- **WHAT TO PRODUCE**
Copy out every line of the records below exactly as it appears, leaving out the pictures.

+++ EXERCISE DATA +++

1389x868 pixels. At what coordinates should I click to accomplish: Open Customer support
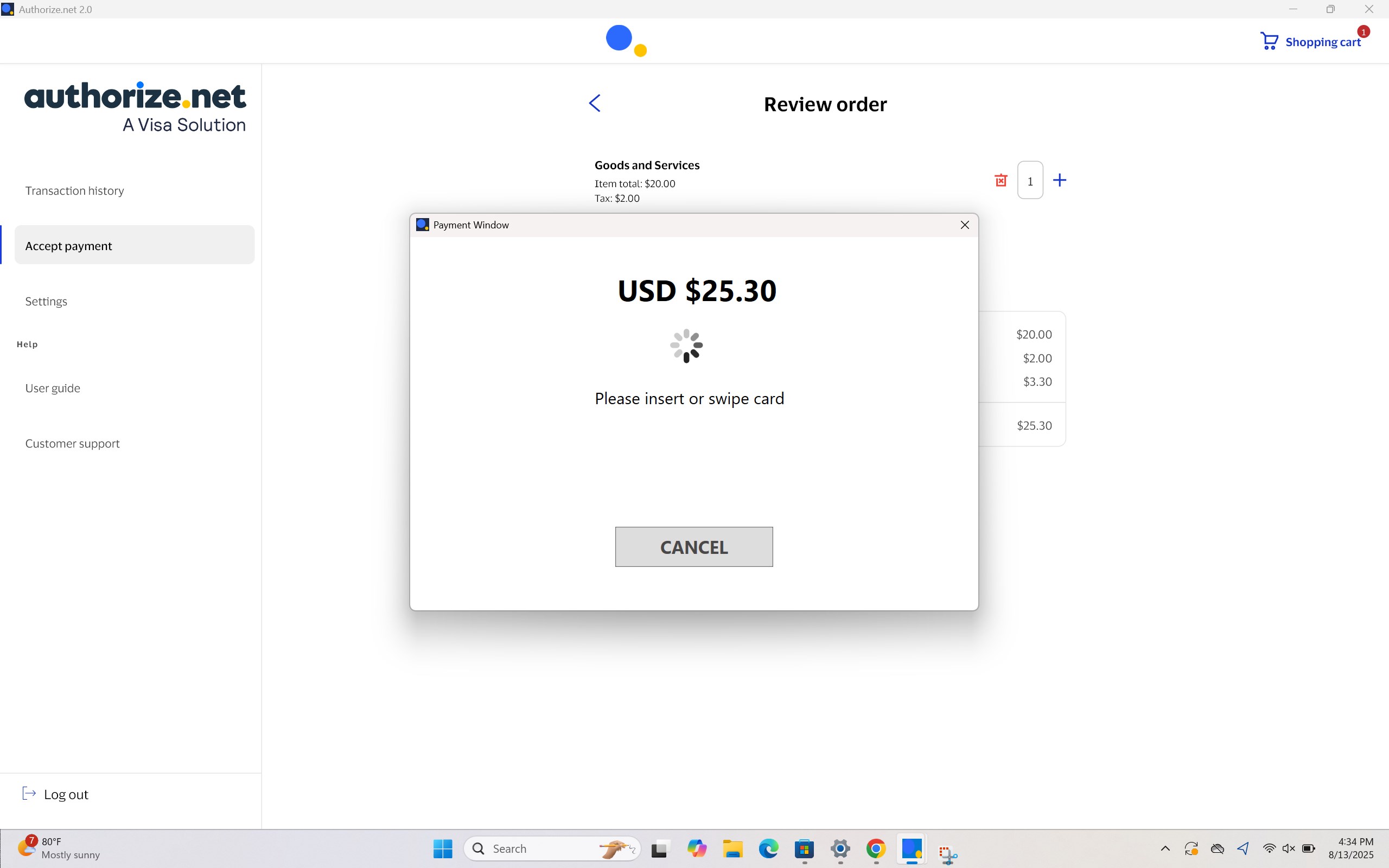pos(72,443)
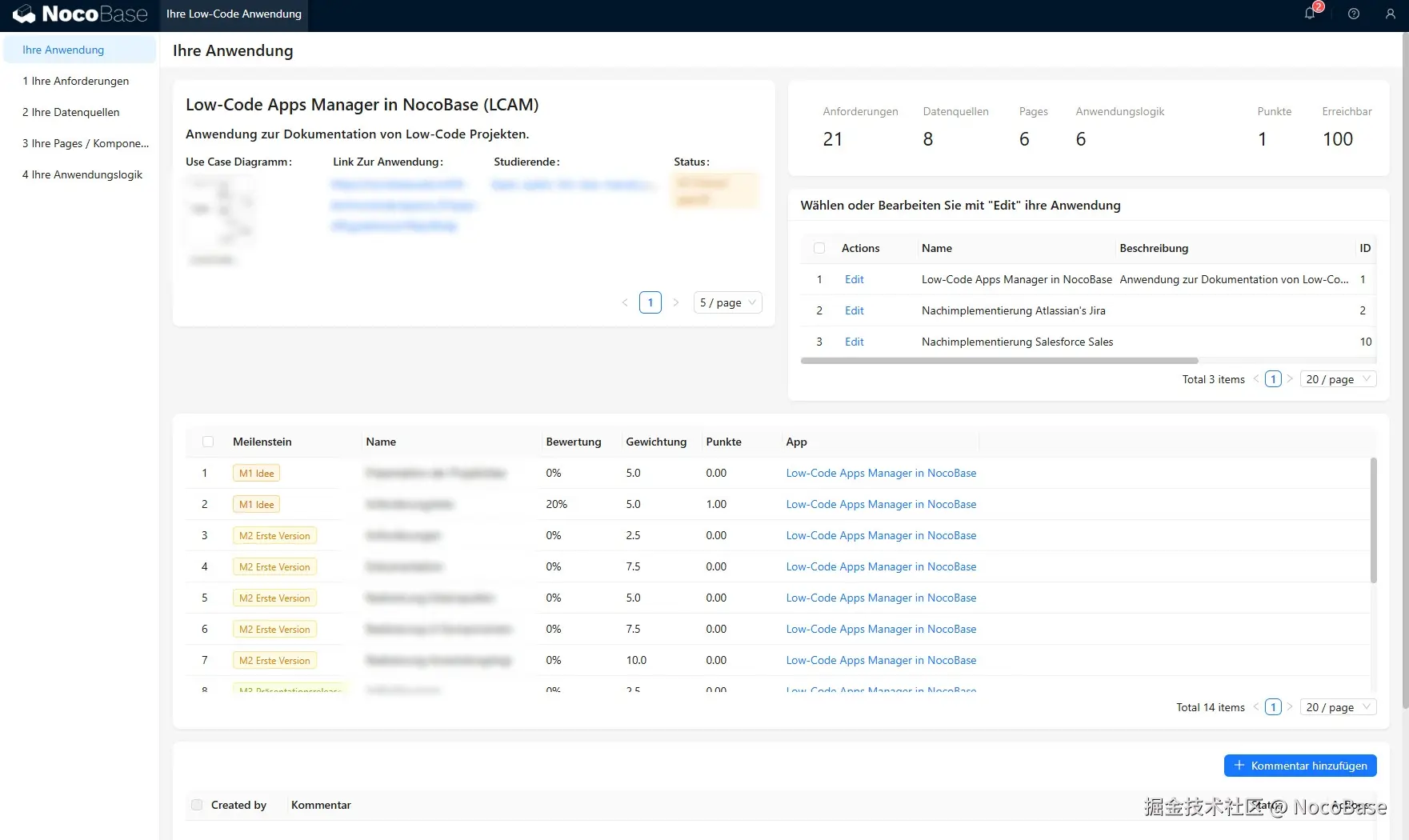Open the Ihre Low-Code Anwendung tab
Image resolution: width=1409 pixels, height=840 pixels.
(x=234, y=14)

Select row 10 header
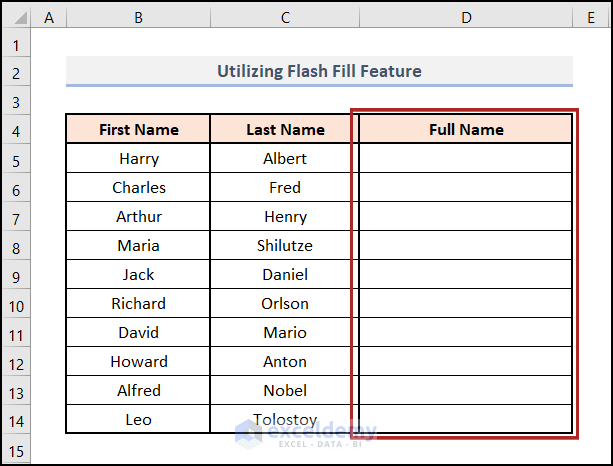pyautogui.click(x=16, y=304)
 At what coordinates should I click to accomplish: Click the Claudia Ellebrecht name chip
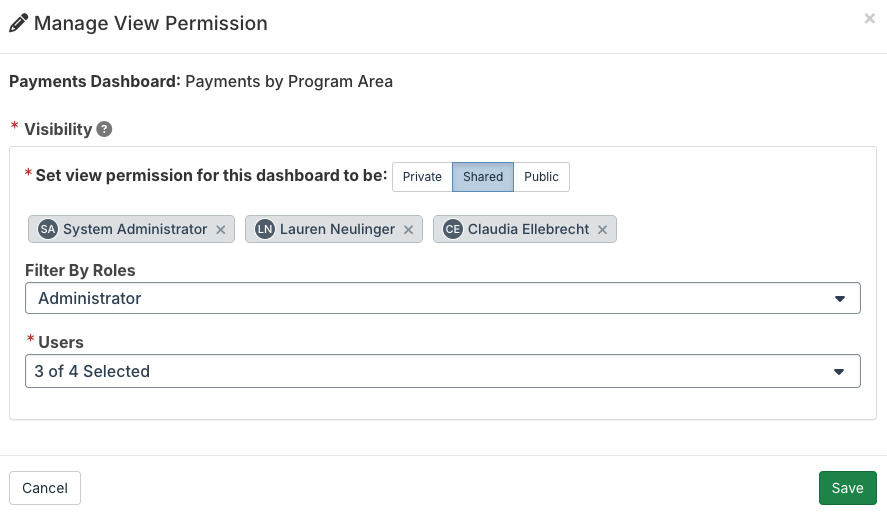[524, 229]
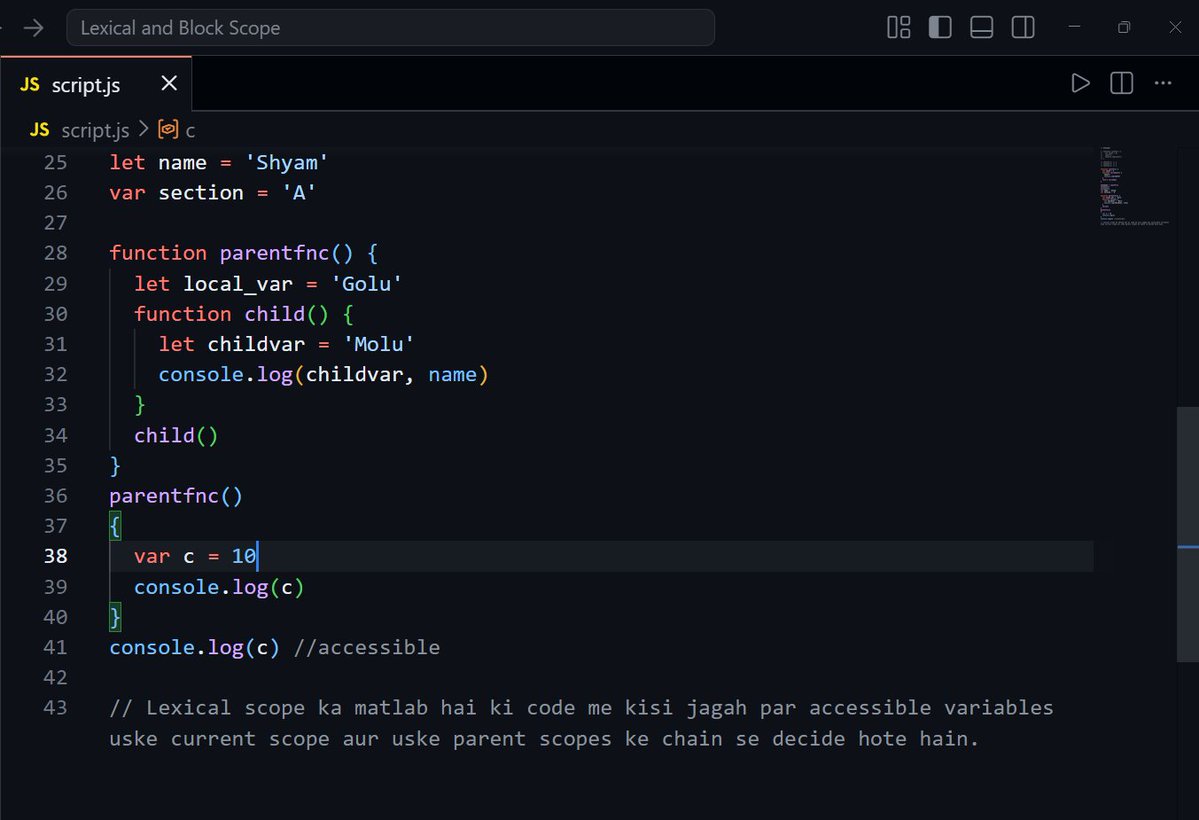Image resolution: width=1199 pixels, height=820 pixels.
Task: Split the editor into two panes
Action: pyautogui.click(x=1120, y=83)
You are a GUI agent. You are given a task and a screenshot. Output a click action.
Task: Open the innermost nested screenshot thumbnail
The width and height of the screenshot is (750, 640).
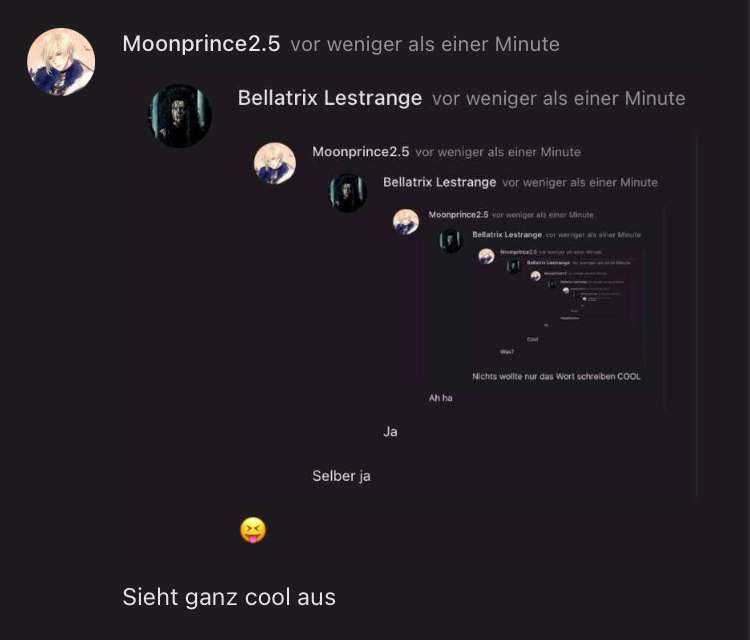556,306
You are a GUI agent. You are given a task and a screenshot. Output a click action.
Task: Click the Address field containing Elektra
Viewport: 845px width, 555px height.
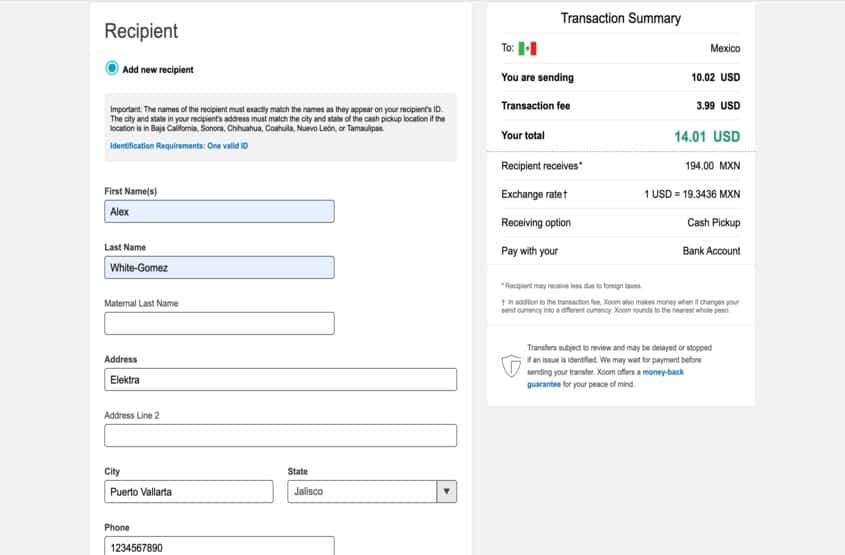(281, 380)
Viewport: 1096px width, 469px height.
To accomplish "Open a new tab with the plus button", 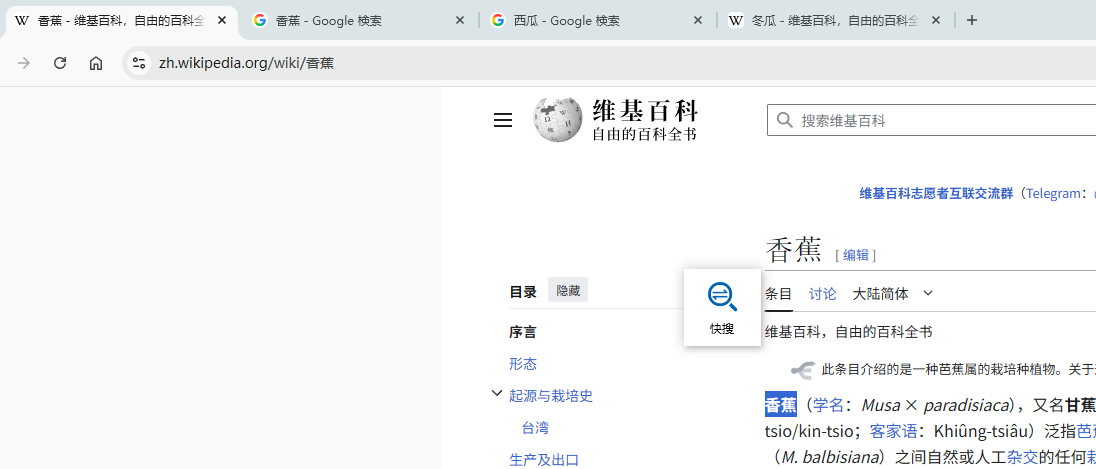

+++

- **FINISHED EXERCISE**
1389x868 pixels. At what coordinates should I click to accomplish: Open Customer support
pos(72,443)
Open the Ihre Low-Code Anwendung tab
Image resolution: width=1409 pixels, height=840 pixels.
(x=234, y=14)

Select row 10 header
pyautogui.click(x=16, y=304)
 At what coordinates should I click to accomplish: Click the Claudia Ellebrecht name chip
[524, 229]
Image resolution: width=1199 pixels, height=820 pixels.
Task: Split the editor into two panes
Action: pyautogui.click(x=1120, y=83)
You are a GUI agent. You are given a task and a screenshot. Output a click action.
Task: Open the innermost nested screenshot thumbnail
The width and height of the screenshot is (750, 640).
556,306
You are a GUI agent. You are given a task and a screenshot. Output a click action.
Task: Click the Address field containing Elektra
Viewport: 845px width, 555px height.
(281, 380)
Viewport: 1096px width, 469px height.
To accomplish "Open a new tab with the plus button", 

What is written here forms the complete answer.